UK Syria fighters: Details continue to emerge
- Published
Details are emerging of the British Muslims who appear in an apparent recruitment video for jihadists in Iraq and Syria.
Two of the men are Nasser Muthana and Reyaad Khan, both 20 and from Cardiff.
The BBC has learned a third Briton in the video is from Aberdeen, where he has been named locally as Raqib.
The video, which cannot be verified, was posted by online accounts linked to militants from the Islamic State of Iraq and the Levant (Isis).
Isis has a presence in Syria and is engaged in fierce fighting with Iraqi government forces.
'Betrayed Britain'
In the video Reyaad Khan, who went to Cantonian High School and St David's Catholic College in Cardiff, is seen holding a gun and sitting next to his friend Nasser Muthana.
Nasser Muthana - who has been offered places to study medicine by four universities - appears in the footage, using the name Abu Muthanna al-Yemen and urging others to fight in Syria and Iraq.
His father, Ahmed Muthana, said his son - who he described as quiet, well-educated and intelligent - had left the UK to fight in Syria in November.
Mr Muthana said he was "heartbroken".
"I don't think that's Nasser talking, it's someone else is teaching him to talk like this because the attitude of Nasser is 100% completely different," he said.
He also told the BBC that his 17-year-old son Aseel had travelled to the country in February.
The electronics engineer, who has two other sons, aged 23 and 10, said police took computers and mobile phones from the family home in Butetown, Cardiff, after he disappeared.
"They have never told us if they found anything on them," he said,
"But when I saw my sons on their computers they would be watching films or wrestling which they were very interested in."
His sons had "betrayed their family and betrayed their country which is Britain" and he feared they would "come back to me in a coffin", he added.
Meanwhile, the mother of Reyaad Khan said she believed her son had been brainwashed and appealed for him to come home.
"Reyaad, please come back home," she told Sky News.
"I'm dying for you. You're my only son. Please come home, Reyaad. Please send me son back home. He's my one and only son. I and my family need him back."
She added that she was "absolutely shocked and devastated".
Her son's Facebook page revealed that he had fairly typical interests for a young man of his age, including computer games, Chelsea football club and his family's new pet kitten.
However, it also shows that in 2012 he became angry about an online video which lampooned Islam and the Prophet Muhammad.

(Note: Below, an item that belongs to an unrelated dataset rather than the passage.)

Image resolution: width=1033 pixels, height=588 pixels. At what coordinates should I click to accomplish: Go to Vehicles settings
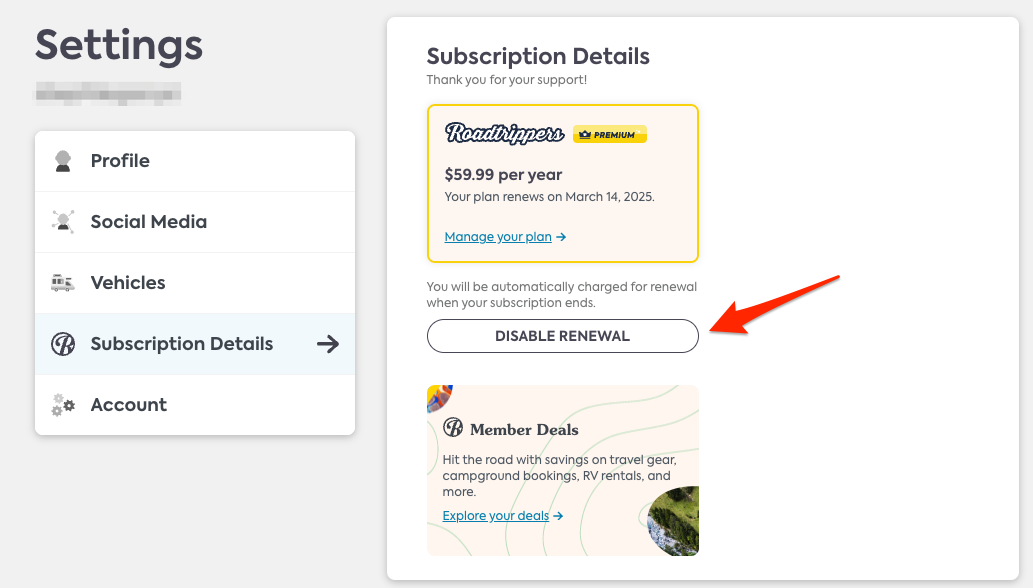pyautogui.click(x=195, y=283)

The man from Aberdeen, identified in the apparent Isis video as Brother Abu Bara' al Hindi, was born in Bangladesh but grew up in Scotland, the BBC has learned.
One former acquaintance spoke of his shock at seeing the man sitting with other self-declared jihadists, holding a gun, and urging other people from the West to take part in jihad.
The former acquaintance, who does not want to be named for fear of retribution, said the man had regularly been in trouble as a young teenager.
"I was shocked," he told the BBC, adding "it seemed utterly mad".
Islamic State of Iraq and the Levant (Isis)
Isis grew out of an al-Qaeda-linked organisation in Iraq
Estimated 10,000 fighters in Iraq and Syria
Joined in its offensives by other Sunni militant groups, including Saddam-era officers and soldiers, and disaffected Sunni tribal fighters
Exploits standoff between Iraqi government and the minority Sunni Arab community, which complains that Shia Prime Minister Nouri Maliki is monopolising power
Led by Abu Bakr al-Baghdadi, an obscure figure regarded as a battlefield commander and tactician
Zane Abdo, imam of the South Wales Islamic Centre, said he knew the families of both Cardiff men that appeared in the video, but the men didn't attend his classes or sermons.
"They went though a phase of practising their faith a lot more outwardly, but they were very normal boys," he said.
He said he believed the men had been groomed.
"These are young men who are very sincere, they want to do something good. But you can be sincere and you can be sincerely deluded in what you want to do, and they have been groomed to think a particular way."
The imam also told the BBC he had spoken about them in his sermons.
"I spoke about the older one going abroad in a sermon, seven months before the media heard anything, saying it was wrong. When the younger one went, I myself gave a more explicit sermon based on scriptures, of why this is wrong," he said.